その男は私が飛んできたのを怖がり、身をかがめて避けようとした。
「ふむ、こいつ、私より格下か。面白い」
そう思った私は、男に気付かれないように男の背に張り付いた。所詮格下の男。特に気付くことも無く、何事も無いように歩いていく。
数分歩いた男は、人間どもが「スーパーマーケット」と呼ぶ商店に入っていった。しばらくは普通に買い物をしていたが、どうやら他の買い物客の視線や、
「ねえ、あれ怖い~」
「言ってあげた方がいいのかな?」
「やだ怖い~」
といったやり取りに気づいたようだ。何やらそわそわと背中を気にする素振りを見せ出した。シャツをちょっと引っ張ったり揺らしたりしてきたが、そう簡単には離れてやらない。

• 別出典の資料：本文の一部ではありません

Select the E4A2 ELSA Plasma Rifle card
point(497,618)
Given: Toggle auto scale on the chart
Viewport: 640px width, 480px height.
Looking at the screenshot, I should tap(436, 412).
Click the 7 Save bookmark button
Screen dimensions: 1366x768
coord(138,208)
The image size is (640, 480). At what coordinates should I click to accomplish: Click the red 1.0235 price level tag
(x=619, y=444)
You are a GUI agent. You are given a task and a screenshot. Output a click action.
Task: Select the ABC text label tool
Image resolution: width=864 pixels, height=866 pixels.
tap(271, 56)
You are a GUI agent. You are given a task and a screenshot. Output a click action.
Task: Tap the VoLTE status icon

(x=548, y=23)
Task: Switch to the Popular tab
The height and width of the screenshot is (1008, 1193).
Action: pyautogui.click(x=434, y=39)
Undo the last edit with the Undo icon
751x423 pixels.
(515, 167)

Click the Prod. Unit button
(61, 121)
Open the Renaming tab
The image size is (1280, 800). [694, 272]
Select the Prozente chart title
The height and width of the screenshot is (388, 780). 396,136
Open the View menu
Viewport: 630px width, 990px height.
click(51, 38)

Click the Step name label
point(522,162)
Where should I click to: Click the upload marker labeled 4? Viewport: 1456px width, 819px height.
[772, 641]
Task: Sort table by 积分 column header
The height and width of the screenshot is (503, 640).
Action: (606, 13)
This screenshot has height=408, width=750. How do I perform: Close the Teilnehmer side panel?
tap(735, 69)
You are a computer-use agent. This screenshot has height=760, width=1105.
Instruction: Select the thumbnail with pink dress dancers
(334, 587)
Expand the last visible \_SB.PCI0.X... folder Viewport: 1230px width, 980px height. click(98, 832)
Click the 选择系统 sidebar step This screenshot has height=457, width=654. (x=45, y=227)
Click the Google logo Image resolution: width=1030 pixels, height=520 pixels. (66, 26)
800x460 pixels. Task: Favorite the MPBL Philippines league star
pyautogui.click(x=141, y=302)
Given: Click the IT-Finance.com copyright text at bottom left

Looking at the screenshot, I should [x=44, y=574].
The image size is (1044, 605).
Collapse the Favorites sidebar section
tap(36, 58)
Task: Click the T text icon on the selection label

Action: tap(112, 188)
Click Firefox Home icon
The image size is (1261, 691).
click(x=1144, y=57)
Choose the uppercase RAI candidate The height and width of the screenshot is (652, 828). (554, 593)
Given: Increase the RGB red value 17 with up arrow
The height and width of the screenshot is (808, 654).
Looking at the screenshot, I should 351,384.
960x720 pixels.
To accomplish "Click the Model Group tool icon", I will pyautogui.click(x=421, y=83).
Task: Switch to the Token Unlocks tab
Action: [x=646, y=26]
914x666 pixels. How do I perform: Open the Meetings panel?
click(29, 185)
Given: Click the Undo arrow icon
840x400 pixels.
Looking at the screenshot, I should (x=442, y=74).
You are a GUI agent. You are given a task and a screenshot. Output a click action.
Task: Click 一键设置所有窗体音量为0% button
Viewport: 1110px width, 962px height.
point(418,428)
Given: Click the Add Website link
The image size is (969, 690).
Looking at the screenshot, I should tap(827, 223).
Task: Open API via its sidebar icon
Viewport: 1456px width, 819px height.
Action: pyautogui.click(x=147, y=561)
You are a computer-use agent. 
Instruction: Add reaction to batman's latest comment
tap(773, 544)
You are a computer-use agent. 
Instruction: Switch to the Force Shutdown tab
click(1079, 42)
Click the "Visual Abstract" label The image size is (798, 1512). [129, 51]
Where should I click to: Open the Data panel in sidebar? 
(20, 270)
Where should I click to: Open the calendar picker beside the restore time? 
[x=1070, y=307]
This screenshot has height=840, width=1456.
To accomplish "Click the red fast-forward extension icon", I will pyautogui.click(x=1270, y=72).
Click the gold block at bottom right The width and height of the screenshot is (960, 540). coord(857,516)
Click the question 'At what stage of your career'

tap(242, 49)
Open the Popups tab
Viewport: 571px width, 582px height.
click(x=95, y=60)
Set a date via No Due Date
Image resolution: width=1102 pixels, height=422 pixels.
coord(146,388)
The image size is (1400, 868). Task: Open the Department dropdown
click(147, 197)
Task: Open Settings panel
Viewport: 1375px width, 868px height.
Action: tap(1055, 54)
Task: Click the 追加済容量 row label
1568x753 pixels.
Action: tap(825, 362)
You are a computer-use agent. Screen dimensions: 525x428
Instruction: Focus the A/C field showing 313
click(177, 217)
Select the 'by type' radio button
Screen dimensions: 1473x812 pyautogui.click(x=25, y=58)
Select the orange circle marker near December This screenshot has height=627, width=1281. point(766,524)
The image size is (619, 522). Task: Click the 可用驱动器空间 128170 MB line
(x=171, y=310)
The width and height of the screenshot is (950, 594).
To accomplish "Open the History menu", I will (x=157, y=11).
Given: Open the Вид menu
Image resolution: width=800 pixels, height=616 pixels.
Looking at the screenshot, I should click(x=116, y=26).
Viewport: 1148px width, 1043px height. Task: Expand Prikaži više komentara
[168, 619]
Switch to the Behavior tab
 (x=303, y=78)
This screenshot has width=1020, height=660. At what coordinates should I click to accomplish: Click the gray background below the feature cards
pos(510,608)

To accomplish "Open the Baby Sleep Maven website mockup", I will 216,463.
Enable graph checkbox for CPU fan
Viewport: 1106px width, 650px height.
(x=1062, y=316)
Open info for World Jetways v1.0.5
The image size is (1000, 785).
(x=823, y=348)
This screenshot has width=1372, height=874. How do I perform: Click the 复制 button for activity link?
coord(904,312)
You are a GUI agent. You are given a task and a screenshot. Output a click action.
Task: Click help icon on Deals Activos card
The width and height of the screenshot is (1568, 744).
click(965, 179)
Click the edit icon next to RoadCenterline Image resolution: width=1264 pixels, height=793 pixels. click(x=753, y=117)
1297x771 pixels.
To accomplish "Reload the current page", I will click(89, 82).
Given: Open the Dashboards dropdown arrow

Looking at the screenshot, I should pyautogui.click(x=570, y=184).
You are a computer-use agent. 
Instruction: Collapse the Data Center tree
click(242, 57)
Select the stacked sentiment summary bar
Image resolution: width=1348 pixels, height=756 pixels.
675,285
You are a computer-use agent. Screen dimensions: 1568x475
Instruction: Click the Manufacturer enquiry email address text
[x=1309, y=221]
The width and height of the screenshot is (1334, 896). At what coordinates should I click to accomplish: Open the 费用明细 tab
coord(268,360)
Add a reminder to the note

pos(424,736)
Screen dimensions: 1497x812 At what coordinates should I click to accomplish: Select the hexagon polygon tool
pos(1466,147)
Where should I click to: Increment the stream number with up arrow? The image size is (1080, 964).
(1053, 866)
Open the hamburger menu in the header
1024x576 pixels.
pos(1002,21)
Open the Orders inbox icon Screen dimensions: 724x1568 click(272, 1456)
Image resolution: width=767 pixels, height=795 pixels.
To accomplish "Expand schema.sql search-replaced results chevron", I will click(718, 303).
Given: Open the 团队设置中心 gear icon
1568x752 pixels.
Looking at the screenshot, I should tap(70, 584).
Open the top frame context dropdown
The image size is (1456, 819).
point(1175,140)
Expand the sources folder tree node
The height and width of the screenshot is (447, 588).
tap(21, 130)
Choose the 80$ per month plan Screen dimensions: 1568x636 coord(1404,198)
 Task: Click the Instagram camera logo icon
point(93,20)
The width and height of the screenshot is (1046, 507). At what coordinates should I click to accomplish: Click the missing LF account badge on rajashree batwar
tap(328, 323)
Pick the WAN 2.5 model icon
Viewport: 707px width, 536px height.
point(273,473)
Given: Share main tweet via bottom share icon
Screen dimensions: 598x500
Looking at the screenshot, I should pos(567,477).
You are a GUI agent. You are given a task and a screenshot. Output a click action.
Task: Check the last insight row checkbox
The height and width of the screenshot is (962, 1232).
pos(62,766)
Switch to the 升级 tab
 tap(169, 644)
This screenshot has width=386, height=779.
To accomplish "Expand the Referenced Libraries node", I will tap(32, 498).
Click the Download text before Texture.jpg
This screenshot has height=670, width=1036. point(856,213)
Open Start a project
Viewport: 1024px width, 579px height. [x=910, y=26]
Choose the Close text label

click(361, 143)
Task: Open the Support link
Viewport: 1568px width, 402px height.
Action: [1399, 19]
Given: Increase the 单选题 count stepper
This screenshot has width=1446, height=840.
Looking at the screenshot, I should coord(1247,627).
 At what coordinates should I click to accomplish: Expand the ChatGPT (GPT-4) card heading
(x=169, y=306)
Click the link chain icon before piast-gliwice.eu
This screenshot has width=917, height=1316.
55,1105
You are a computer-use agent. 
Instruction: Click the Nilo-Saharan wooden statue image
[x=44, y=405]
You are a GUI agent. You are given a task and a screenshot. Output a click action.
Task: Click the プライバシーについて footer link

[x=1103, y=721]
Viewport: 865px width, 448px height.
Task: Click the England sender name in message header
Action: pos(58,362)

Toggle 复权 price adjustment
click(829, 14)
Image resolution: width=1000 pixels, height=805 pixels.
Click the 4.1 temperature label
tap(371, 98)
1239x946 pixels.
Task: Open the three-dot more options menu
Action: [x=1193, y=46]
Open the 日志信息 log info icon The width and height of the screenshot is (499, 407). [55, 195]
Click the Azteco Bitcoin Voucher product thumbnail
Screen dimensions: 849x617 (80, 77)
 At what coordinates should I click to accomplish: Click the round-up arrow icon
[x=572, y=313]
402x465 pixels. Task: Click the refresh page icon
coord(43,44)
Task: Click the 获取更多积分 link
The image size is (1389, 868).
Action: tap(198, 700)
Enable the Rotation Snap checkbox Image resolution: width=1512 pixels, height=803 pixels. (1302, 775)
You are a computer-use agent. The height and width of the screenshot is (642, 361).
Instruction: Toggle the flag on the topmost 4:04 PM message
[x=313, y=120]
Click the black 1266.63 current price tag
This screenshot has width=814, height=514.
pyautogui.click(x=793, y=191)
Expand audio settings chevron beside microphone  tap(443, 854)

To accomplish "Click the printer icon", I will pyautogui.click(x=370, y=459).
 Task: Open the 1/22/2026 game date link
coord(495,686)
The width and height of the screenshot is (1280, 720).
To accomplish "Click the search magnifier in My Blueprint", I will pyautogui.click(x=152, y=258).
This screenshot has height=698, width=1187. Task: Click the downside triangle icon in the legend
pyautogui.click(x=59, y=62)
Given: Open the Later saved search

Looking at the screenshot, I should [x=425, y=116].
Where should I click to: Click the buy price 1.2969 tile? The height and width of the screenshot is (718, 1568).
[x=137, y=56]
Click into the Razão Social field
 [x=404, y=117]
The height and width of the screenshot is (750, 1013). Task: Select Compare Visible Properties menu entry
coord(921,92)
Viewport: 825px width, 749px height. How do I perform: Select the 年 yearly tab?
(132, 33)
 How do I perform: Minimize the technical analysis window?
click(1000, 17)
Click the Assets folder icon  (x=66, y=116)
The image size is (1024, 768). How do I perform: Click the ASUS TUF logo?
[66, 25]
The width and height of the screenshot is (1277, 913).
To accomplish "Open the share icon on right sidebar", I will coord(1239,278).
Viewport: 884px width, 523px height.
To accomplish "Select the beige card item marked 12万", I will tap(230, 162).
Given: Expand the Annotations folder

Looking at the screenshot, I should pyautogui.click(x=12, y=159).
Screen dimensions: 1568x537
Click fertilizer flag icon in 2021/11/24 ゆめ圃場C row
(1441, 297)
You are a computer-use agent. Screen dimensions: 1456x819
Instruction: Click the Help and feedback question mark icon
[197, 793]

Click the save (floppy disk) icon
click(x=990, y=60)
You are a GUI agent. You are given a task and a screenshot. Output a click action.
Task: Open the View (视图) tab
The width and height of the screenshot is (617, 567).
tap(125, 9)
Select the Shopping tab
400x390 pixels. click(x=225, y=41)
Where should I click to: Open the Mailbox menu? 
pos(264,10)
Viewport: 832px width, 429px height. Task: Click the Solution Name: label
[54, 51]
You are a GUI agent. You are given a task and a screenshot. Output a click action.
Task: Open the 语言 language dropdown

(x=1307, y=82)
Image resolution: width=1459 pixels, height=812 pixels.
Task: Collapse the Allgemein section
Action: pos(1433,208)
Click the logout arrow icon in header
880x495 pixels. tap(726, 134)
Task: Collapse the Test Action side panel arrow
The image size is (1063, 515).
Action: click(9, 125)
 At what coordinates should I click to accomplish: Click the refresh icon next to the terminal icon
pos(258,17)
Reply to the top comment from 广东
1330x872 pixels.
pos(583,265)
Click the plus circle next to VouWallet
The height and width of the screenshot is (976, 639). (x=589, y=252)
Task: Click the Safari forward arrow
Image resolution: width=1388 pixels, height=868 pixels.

少しすると男は私を引き離すのを諦めたようだ。やはり素手でつかむような勇気はないと見える。腰抜け男め。
男は何やら何度も同じところをグルグルし始めた。私が離れるのを待つことにしたようだ。そうしているうち、レジの店員も気づいてざわざわし出した。
さすがにこうなるとこの男以外の誰かが私に危害を加えかねない。ふむ。もう少し楽しみたかったが潮時か。
最後に一際大きな羽音を出して飛び立つ。男のビビった姿が可笑しい。男にとっては恐怖体験だろうが、短い蝉の一生の中では少し面白い一日になった。ヘタレ男ではあったが、一応感謝しておくことにして筆を置く。